### Instructions for the task
Starting at the line that holds "Click the 入力シートヘルプ.xlsx file link" and stopping at the line that holds "The image size is (1100, 618).", restate the records below word for word, with both of those lines included.

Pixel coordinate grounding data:
▶

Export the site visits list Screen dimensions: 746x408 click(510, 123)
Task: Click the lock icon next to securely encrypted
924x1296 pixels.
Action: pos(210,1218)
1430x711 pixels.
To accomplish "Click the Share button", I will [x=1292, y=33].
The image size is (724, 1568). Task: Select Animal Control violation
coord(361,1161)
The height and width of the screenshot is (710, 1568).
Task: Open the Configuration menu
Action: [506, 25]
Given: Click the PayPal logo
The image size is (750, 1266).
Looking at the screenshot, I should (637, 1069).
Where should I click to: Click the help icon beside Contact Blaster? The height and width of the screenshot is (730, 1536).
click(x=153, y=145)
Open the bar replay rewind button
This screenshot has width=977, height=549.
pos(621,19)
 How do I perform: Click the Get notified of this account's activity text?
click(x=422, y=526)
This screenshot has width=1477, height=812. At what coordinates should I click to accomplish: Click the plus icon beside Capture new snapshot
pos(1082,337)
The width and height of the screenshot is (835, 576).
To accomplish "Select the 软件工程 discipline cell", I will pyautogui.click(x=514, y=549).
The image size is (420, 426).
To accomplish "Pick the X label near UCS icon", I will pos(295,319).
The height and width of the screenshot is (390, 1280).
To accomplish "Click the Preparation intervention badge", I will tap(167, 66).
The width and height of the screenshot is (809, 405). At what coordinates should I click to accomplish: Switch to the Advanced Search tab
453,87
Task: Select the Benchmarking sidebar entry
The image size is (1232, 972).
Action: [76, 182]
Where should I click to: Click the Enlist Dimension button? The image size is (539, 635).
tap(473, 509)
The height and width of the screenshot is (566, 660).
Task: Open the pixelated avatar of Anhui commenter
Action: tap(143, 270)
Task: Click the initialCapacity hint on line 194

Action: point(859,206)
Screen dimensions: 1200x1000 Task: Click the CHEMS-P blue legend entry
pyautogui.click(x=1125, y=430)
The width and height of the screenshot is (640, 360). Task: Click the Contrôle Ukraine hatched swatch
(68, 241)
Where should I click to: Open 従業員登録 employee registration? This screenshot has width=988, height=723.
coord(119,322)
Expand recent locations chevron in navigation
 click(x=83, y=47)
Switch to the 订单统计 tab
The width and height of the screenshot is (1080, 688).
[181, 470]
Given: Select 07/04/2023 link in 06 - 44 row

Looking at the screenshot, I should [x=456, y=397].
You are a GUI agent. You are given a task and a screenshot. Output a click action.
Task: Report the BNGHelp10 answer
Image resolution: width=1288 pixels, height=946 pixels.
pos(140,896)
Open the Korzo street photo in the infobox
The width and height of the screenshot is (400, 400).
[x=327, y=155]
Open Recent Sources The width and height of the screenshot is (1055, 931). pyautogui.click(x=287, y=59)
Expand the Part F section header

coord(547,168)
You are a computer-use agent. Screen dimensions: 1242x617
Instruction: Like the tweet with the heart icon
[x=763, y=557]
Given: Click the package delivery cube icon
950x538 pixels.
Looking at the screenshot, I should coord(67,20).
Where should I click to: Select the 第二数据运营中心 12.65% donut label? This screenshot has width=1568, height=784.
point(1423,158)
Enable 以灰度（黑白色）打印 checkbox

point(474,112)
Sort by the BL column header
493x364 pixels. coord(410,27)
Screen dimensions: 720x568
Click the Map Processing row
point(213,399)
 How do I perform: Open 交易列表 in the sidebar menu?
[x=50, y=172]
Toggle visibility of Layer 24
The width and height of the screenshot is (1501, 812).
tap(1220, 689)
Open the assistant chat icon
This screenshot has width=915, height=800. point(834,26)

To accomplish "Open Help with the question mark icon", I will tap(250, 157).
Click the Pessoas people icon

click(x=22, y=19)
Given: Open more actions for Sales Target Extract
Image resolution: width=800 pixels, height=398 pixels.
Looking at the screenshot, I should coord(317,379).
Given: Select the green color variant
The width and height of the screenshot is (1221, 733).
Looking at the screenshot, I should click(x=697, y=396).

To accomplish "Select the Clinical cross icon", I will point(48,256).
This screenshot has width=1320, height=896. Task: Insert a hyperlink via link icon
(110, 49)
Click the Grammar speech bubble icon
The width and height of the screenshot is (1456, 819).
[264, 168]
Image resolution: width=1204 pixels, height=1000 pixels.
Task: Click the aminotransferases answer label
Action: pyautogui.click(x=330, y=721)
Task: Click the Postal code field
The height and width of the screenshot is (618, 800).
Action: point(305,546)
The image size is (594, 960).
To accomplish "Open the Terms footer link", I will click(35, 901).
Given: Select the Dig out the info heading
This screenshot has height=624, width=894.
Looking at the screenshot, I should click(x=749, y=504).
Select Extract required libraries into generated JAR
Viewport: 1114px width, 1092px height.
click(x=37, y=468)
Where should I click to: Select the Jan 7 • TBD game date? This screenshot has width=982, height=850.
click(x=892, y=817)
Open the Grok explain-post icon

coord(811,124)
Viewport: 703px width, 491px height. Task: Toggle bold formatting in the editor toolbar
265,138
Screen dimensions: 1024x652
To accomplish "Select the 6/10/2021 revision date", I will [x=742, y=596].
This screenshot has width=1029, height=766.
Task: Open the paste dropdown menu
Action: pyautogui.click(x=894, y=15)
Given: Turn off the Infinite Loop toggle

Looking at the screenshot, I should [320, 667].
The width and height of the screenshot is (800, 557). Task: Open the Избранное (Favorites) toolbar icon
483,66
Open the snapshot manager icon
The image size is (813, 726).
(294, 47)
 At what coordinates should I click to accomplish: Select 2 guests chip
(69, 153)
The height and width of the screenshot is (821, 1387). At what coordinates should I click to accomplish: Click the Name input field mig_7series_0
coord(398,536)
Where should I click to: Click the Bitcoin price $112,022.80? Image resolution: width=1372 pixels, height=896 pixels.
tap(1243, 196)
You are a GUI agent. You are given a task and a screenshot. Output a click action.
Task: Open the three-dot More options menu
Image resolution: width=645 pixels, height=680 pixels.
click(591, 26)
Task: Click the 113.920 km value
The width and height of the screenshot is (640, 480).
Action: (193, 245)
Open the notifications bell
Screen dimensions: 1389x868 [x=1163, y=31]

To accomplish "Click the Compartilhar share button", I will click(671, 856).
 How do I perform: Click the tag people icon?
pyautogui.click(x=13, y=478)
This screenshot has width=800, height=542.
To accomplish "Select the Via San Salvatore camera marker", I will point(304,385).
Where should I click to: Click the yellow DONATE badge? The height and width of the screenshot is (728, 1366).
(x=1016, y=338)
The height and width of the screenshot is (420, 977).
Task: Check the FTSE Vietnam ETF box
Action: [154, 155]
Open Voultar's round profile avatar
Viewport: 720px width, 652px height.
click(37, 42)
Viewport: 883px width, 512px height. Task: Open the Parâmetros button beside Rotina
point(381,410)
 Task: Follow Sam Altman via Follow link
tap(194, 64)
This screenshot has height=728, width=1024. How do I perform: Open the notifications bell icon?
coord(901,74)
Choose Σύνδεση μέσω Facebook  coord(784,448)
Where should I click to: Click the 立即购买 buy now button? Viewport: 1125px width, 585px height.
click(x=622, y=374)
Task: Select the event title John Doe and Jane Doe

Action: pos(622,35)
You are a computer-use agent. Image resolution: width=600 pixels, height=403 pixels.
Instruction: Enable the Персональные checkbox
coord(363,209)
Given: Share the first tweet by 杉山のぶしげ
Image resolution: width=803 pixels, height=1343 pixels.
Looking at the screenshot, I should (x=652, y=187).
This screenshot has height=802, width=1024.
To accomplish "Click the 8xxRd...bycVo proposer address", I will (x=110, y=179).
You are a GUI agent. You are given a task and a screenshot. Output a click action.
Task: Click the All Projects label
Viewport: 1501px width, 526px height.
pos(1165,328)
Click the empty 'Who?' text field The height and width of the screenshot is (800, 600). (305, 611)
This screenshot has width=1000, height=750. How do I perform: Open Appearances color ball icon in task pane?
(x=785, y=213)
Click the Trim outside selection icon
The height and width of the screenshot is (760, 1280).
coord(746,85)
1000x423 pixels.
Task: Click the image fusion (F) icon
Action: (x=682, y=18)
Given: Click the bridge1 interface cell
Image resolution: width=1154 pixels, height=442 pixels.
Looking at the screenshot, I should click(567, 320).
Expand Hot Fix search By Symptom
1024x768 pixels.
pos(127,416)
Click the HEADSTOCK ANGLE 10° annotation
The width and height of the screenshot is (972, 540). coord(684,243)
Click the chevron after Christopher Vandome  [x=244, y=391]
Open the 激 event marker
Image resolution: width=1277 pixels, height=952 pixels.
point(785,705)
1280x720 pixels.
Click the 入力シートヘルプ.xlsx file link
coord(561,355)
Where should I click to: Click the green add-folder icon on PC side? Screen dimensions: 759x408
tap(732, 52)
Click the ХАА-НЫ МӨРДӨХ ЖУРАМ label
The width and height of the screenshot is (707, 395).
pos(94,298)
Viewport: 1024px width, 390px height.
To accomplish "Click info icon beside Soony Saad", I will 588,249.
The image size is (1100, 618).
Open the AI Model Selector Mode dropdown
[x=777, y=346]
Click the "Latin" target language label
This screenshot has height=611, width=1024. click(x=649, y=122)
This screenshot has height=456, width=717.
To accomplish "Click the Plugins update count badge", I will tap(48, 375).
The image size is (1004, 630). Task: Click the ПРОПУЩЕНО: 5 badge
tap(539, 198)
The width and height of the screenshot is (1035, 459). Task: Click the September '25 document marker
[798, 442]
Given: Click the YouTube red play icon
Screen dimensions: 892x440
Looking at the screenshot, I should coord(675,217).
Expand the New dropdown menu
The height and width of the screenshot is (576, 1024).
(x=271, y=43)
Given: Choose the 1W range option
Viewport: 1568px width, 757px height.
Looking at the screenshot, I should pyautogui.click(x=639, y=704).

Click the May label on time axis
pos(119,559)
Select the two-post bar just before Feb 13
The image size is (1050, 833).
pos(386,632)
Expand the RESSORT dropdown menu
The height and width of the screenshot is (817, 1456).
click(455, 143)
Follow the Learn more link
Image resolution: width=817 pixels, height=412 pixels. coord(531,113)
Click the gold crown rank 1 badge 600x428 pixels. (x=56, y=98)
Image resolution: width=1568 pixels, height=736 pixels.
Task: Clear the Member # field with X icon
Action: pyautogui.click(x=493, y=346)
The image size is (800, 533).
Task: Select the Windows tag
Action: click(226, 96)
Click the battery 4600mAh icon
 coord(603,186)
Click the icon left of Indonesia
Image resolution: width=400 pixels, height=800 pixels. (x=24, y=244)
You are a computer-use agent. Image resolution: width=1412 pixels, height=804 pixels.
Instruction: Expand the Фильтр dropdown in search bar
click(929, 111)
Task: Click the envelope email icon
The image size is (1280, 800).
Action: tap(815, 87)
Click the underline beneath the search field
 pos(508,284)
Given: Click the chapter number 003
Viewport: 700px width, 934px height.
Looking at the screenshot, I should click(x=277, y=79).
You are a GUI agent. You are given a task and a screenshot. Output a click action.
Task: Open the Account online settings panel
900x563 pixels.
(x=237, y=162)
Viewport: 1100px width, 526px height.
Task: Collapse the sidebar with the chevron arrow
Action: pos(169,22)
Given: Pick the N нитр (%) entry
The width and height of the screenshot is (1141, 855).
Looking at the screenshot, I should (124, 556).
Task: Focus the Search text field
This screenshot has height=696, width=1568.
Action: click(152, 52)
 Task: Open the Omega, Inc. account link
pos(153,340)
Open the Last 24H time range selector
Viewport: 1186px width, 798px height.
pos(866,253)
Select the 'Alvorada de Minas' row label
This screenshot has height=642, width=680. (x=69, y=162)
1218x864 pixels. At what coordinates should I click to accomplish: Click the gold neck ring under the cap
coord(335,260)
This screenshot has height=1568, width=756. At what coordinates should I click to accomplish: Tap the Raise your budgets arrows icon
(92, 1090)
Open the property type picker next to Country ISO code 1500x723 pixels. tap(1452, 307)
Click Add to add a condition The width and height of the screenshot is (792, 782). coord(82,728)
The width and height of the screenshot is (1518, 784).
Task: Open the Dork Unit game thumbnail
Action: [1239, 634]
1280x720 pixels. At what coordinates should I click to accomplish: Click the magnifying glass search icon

◀

### Task answer
Click the 入力シートヘルプ.xlsx file link
coord(561,355)
Where should I click to: Click the green add-folder icon on PC side? Screen dimensions: 759x408
tap(732, 52)
Click the ХАА-НЫ МӨРДӨХ ЖУРАМ label
The width and height of the screenshot is (707, 395).
pos(94,298)
Viewport: 1024px width, 390px height.
To accomplish "Click info icon beside Soony Saad", I will 588,249.
The image size is (1100, 618).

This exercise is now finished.